DATA SUPPLIED:
>> Start
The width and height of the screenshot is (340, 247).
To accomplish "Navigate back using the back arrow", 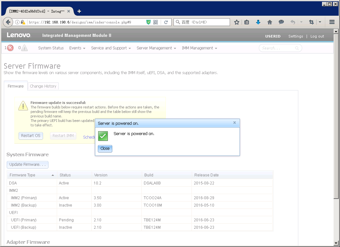I will pyautogui.click(x=8, y=22).
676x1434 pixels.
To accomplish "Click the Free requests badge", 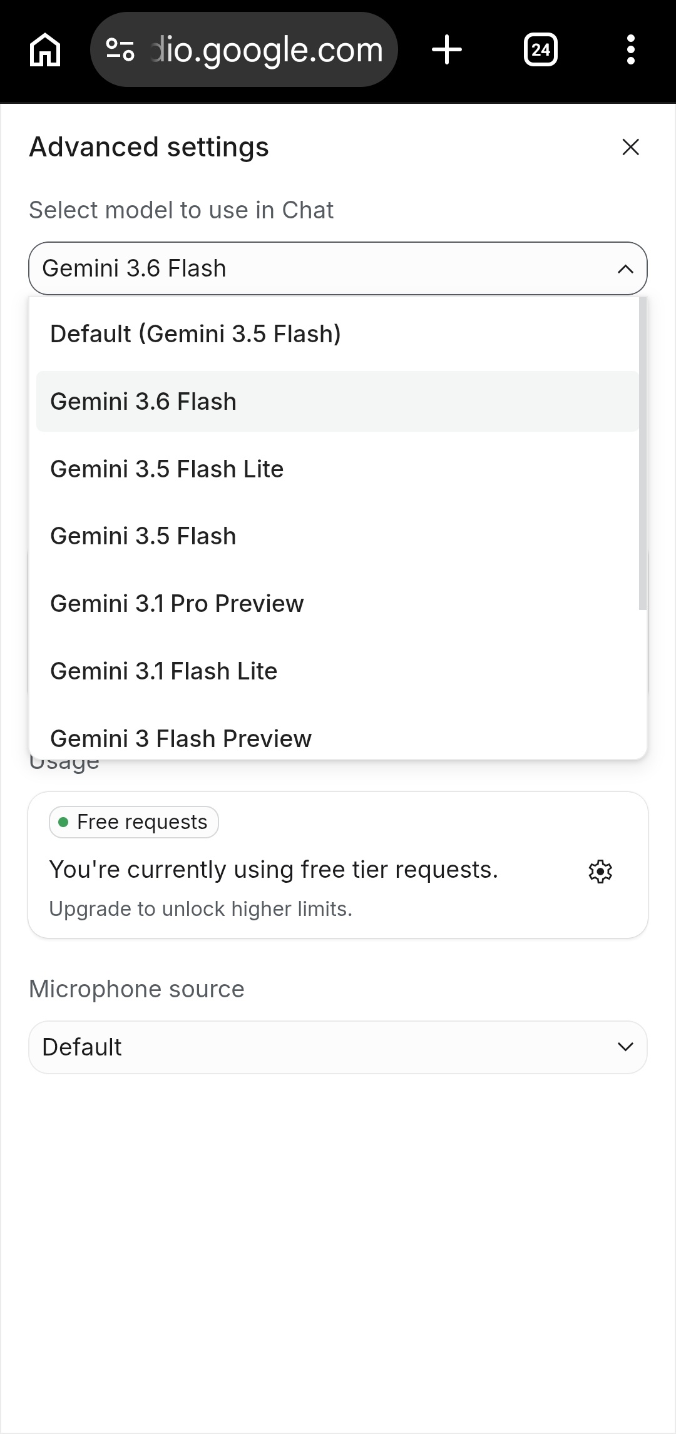I will (134, 822).
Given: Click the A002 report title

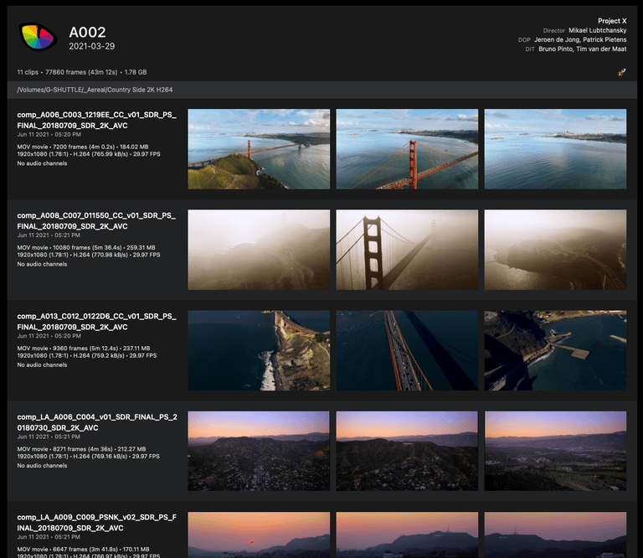Looking at the screenshot, I should (x=87, y=33).
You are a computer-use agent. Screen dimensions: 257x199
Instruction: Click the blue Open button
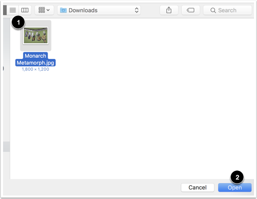point(235,187)
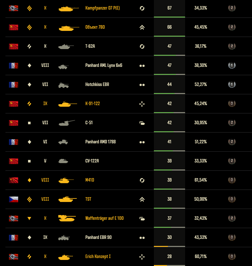The width and height of the screenshot is (252, 266).
Task: Select the Panhard AMD 178B row tier VI
Action: pyautogui.click(x=45, y=142)
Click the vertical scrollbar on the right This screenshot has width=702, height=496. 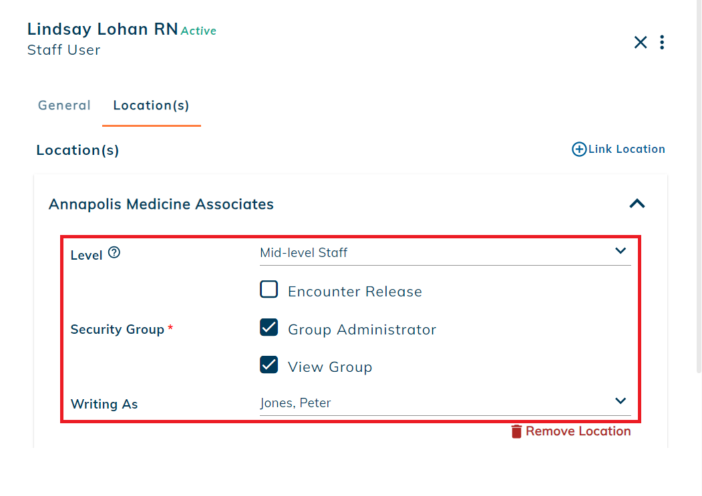tap(699, 186)
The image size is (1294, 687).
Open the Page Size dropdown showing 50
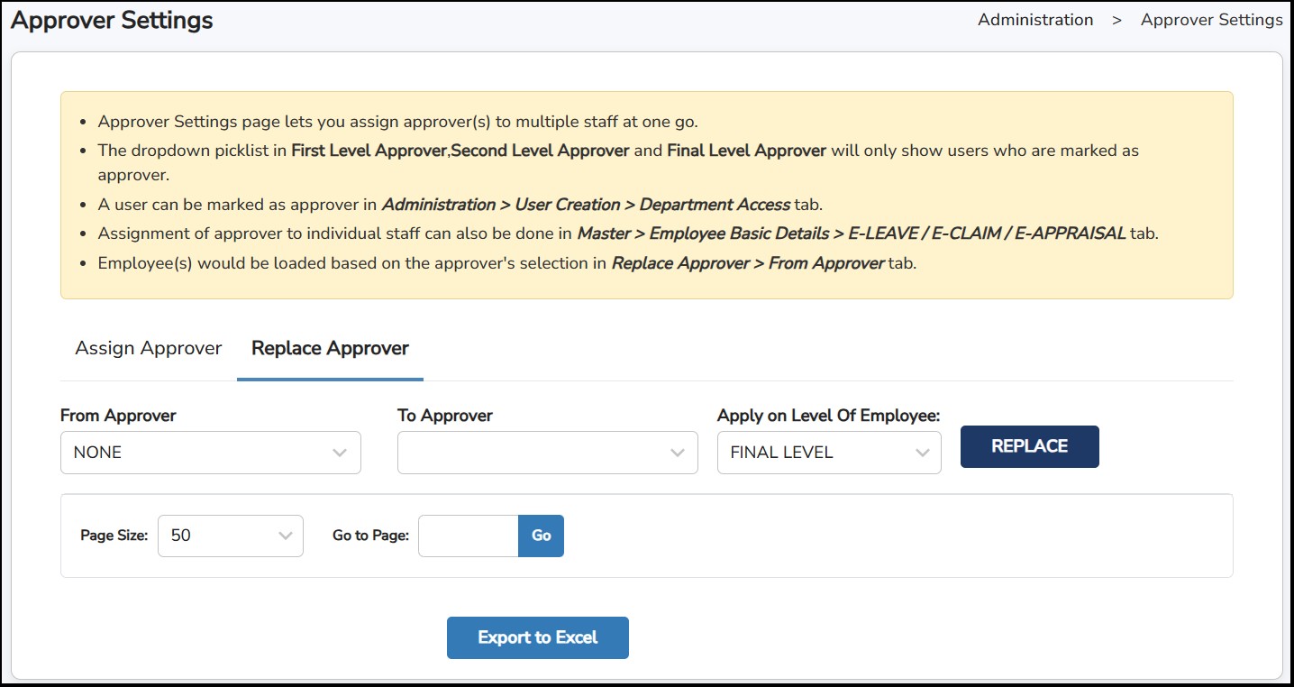tap(230, 536)
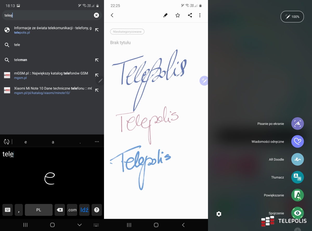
>> End
PROBLEM TO WORK ON:
Put the records into a Markdown table with the columns Row and Line, beginning at the line that has "The image size is (1294, 687)." and continuing through the end of the records. Number each row, skip blank lines, and leave the pictures out.

SOLVED EXERCISE:
| Row | Line |
|---|---|
| 1 | The image size is (1294, 687). |
| 2 | Open the Page Size dropdown showing 50 |
| 3 | tap(230, 536) |